"New York is probably, in this regard at least, the strangest city in the world, so many of its denizens living as they (we) do among the unreconstructed remnants of nineteenth-century sweatshops and tenements, the streets pot-holed and buckling while right over there, around the corner, is a Chanel boutique. We go shopping amid the rubble, like the world's richest, best-dressed refugees." ---Michael Cunningham,
By Nightfallspent a week and a half in america, visited nyc, ithaca, evanston and chicago. a last minute decision made out of irrational panic and parental support. it's funny actually seeing new york because it's always been this idea, this projection in my head. it takes on a life of its own in every novel i've read and film i've seen, and there is nothing that can begin to compare, not even london. it was, is, everything and nothing like i envisioned. the skyscrapers don't end, the poverty is alarming, and the sheer vibrancy is contagious. hung out with cat and spent some time catching up and doing stupid shit, glad to have a friend i know i'll keep. everything's surreal though; flying over the pacific to meet a couple of friends in new york city, eating pork buns at momofuku and strolling down central park.

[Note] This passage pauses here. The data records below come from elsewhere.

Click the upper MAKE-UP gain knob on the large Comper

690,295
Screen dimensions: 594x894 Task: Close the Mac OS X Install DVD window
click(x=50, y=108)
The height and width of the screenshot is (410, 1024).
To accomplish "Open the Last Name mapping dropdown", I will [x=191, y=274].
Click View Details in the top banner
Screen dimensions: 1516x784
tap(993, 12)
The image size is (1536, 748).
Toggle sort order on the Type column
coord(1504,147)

i know that visiting the colleges you've applied to isn't always possible, but if you can, you totally should. i never gave much thought to cornell throughout the (stressful) application process but i fell in love with the campus. there are waterfalls on the way to class! the people i met there were kind, gracious and...

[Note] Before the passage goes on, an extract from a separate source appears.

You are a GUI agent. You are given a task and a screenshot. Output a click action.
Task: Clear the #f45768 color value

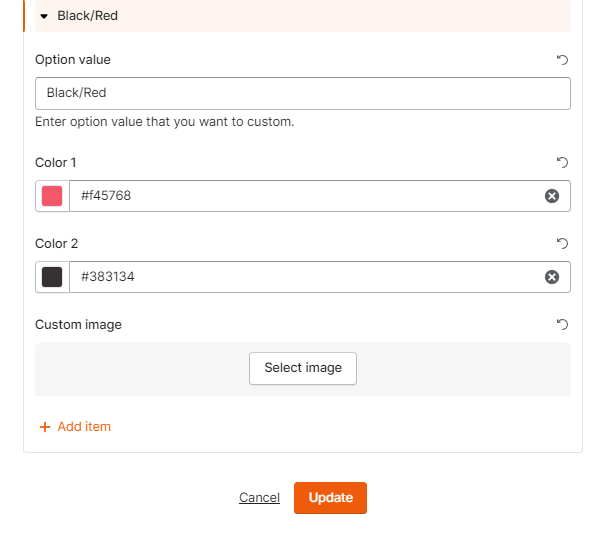[x=552, y=196]
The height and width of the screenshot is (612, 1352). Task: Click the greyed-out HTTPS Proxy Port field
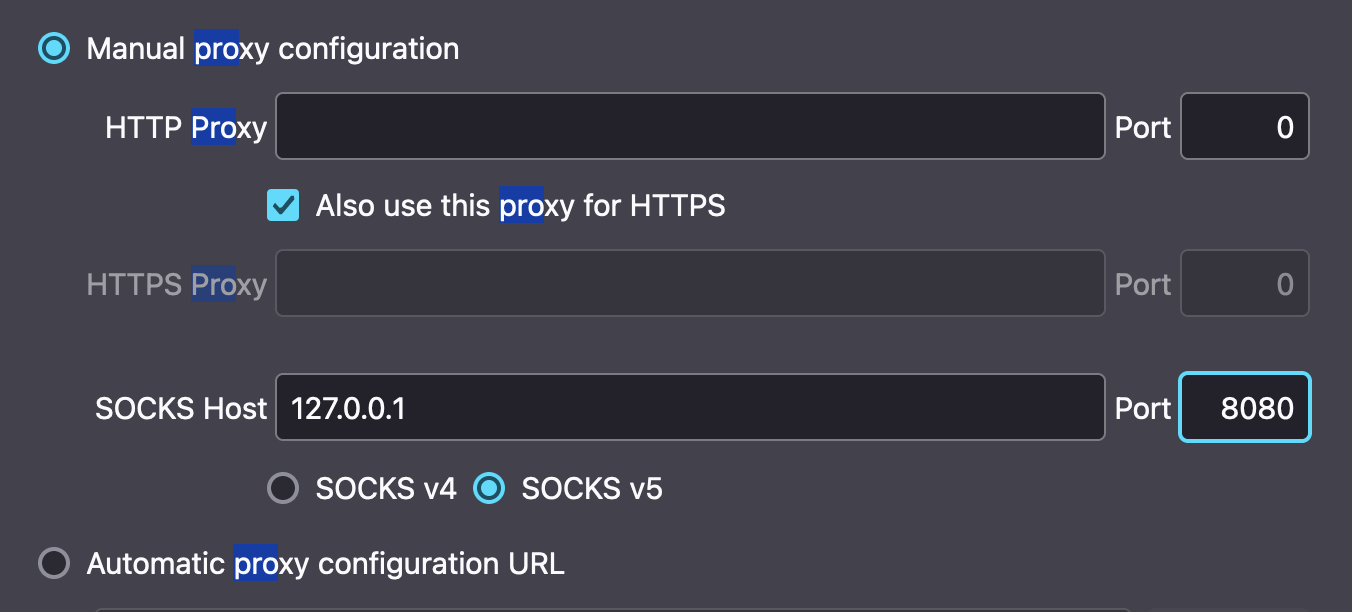tap(1245, 284)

not bland. i liked every campus i visited, but there's just something that clicks when you find the school that's right for you, and i believe everyone ends up where they're happy. if i get accepted into northwestern there'll be some pondering to do but i've read that it's better to go to the school that actually wanted you in the first place.
during lunch at nyu i was invited by a trucker dad to sit with him and his son because i looked pretty hapless carrying a tray of food with nowhere to go. he said, "i can see it in his eyes, he wants to go here. we'll find a way to make it work." so earnestly that my heart kind of broke a little. i need to buy an S350 for my dad if i'm able to wing it somehow.
so...life begins in august, biding my time now with hwachong and poker. i'm not sure how i'll feel on the day i have to compress my whole life into a suitcase or two but right now it seems like a final call for boarding. anything and anyone that can't make it i'm probably leaving behind.